[PAGE EXTRACT — start]

Meanwhile, Robert Gu, a once world-renowned poet who was stricken by Alzheimer’s, is miraculously cured not just of that malady but of old age, restored largely to the body of a teenager, but without the one thing he’d most like back – his ability to craft poetry. He’s approached by an earnest graduate student – virtually, as most meetings in this book seem to be – to help with the latter’s thesis, only to have that student’s online persona hijacked by another entity that offers him a Faustian bargain: help with this project (tied into the same investigation into the UCSD bio-research facility where the mind-control experiment lives) and you’ll get your muse back. Gu was a miserable wretch before his dormancy, lashing out with intent to wound at anyone near him, but after doing so once to his granddaughter Miri, the two end up with a tenuous bond that draws Miri into Robert’s endeavor, without his knowledge at first, and gives her a pivotal role in the attempt to stop a global takeover.

[PAGE EXTRACT — finish]
[INFORMATION SHOWN — start]

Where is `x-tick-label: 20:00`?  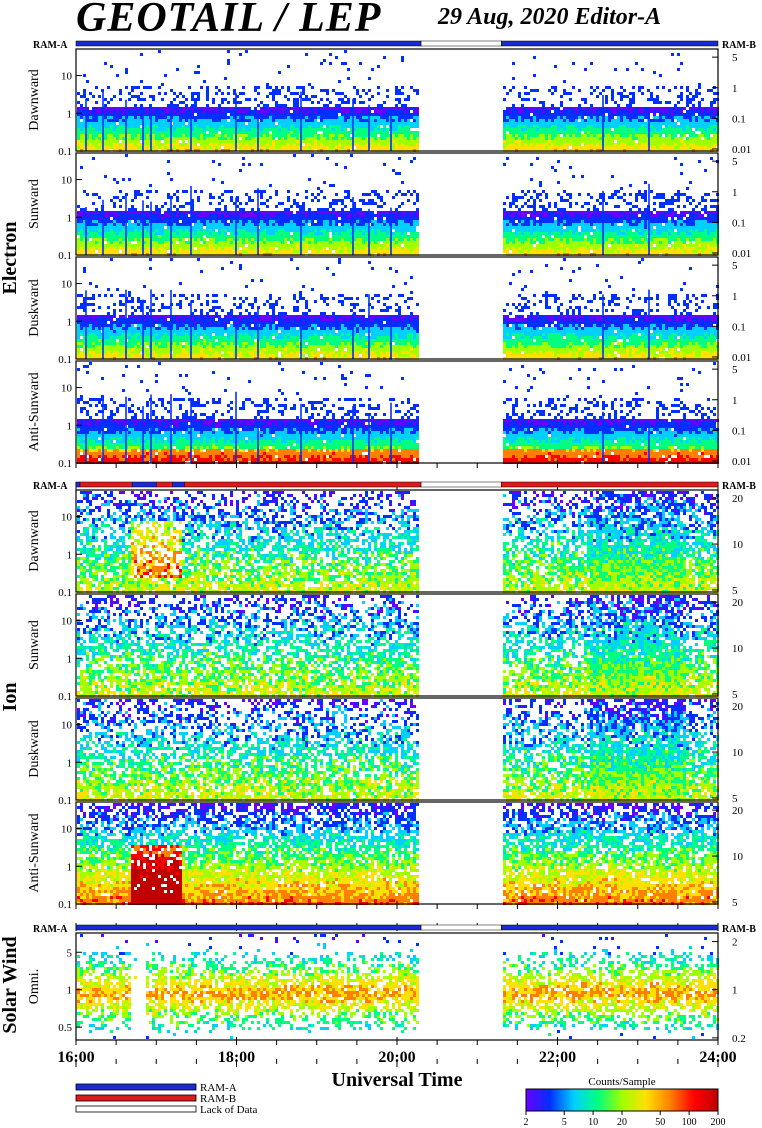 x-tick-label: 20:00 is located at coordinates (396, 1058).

[INFORMATION SHOWN — finish]

YOUR ASSIGNMENT => Continue the book review passage about Robert Gu, the poet cured of Alzheimer's, from where it stops, leaving the data aside.

RESULT OF THE EXERCISE =>
Vinge is himself a transhumanist who has written on the inevitability of the merger of man and machine known as the singularity – an idea first encapsulated by Ray Kurzweil in his non-fiction treatise The Singularity Is Near – and here he has created a world where the singularity is quite close, so much so that he can’t stop telling us about it. The story is overburdened with the minutiae of the operations of these net-enabled clothes, with their own lingo (either you’re “wearing” or you’re hopeless), and the same attention to detail turns the climactic passage, a battle waged on the ground as well as over the net from points around the world, into nearly two hundred pages of confusing, slogging prose. We get the conclusion we expect – did you really think Vinge would let the bad guy take over the world with a mindworm? – and a minimum of damage to the protagonists; the only way the resolution could have been more maudlin would have been to have Gu reconcile with the ex-wife who dumped him for his malicious behavior.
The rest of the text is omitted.